To use the new information, go to Medicare's Hospital Compare tool. Click on "Find and Compare Hospitals" and then pick hospitals near you, either by naming a city, a state, or entering your ZIP code and choosing hospitals within certain distances of your ZIP. Next, you will be asked to make a general search of hospitals in your chosen geographic area or to search on a specific medical condition or surgical procedure. I'd suggest you begin with the general search and then do a more specialized search later as needed.

(The medical conditions included in Hospital Compare are heart attack, heart failure, chronic lung disease, pneumonia, diabetes in adults, and chest pain. The surgical procedures are angioplasty procedures, heart bypass surgery, heart valve operations, insertion of heart defibrillator, pacemaker implant, major heart and blood vessel procedures, head and neck blood vessel operations, gallbladder removal, hernia operations, intestine operations, stomach and esophagus operations, back fusion, neck fusion, back and neck operations, operations on upper extremities (arm and shoulder), operations on lower extremities (such as hip, knee, ankle), other bone procedures, bone removal, kidney and bladder operations, other kidney and bladder operations, prostate removal, and female reproductive operations.)

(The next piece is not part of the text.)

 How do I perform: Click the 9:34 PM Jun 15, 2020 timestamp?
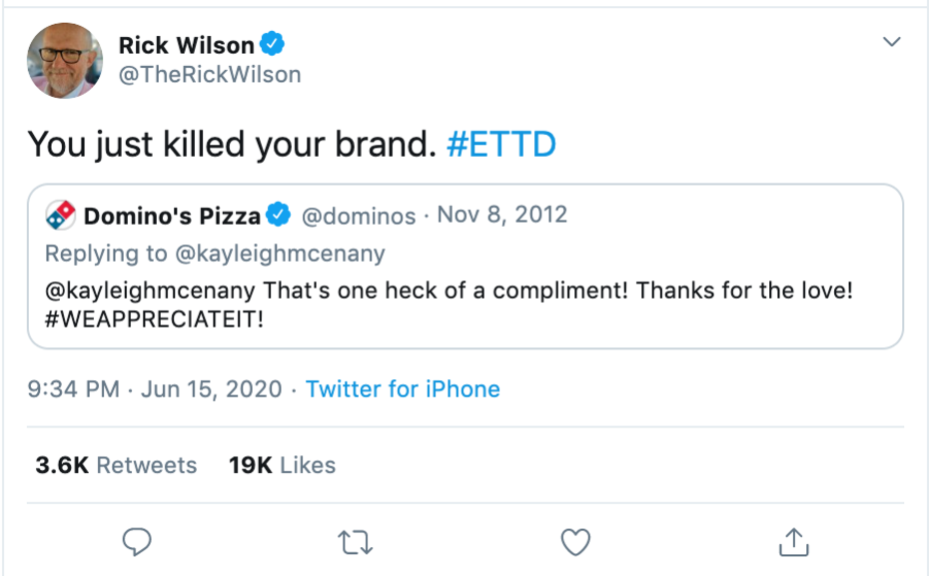[x=155, y=389]
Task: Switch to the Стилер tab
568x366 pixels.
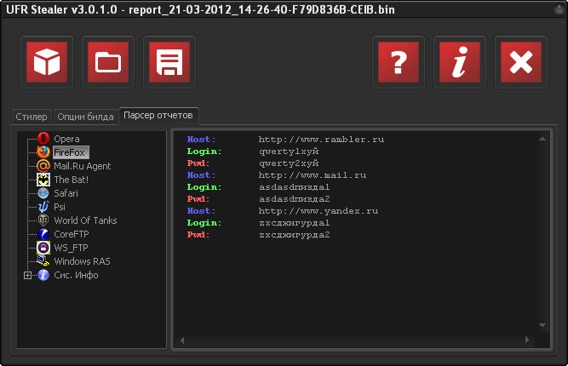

When you choose the general search option you'll get a list of all hospitals in your area. You can check off up to three at a time for side-by-side comparisons. What you'll see is a long list of quality measures that are based on tests and other procedures that should be provided to patients. Near the bottom of the list, you'll also see the new information on death and readmission rates. Here, hospitals are rated as worse than, equal to or better than the U.S. average. That's better than nothing but you should be aware that nearly all hospitals are graded as average, with a small percentage in the "above average" group and an even smaller number in the "worse than" average group. In the case of mortality rates for heart attacks, for example, Medicare looked at data from 4,609 hospitals. It dropped 1,610 from consideration because they didn't have enough cases. That left 2,999, and among these, it listed 2,814 -- nearly 94 percent -- as average, 131 (4.4 percent) as better than average and only 54 (1.8 percent) as worse than average. A CMS spokesperson declined to explain its reasoning for the small numbers of non-average hospital performance designations. It is possible to get precise numerical results for each hospital and make your own comparisons but you will need to download the government's database yourself and review some massive spreadsheets to find the haystack needles you seek.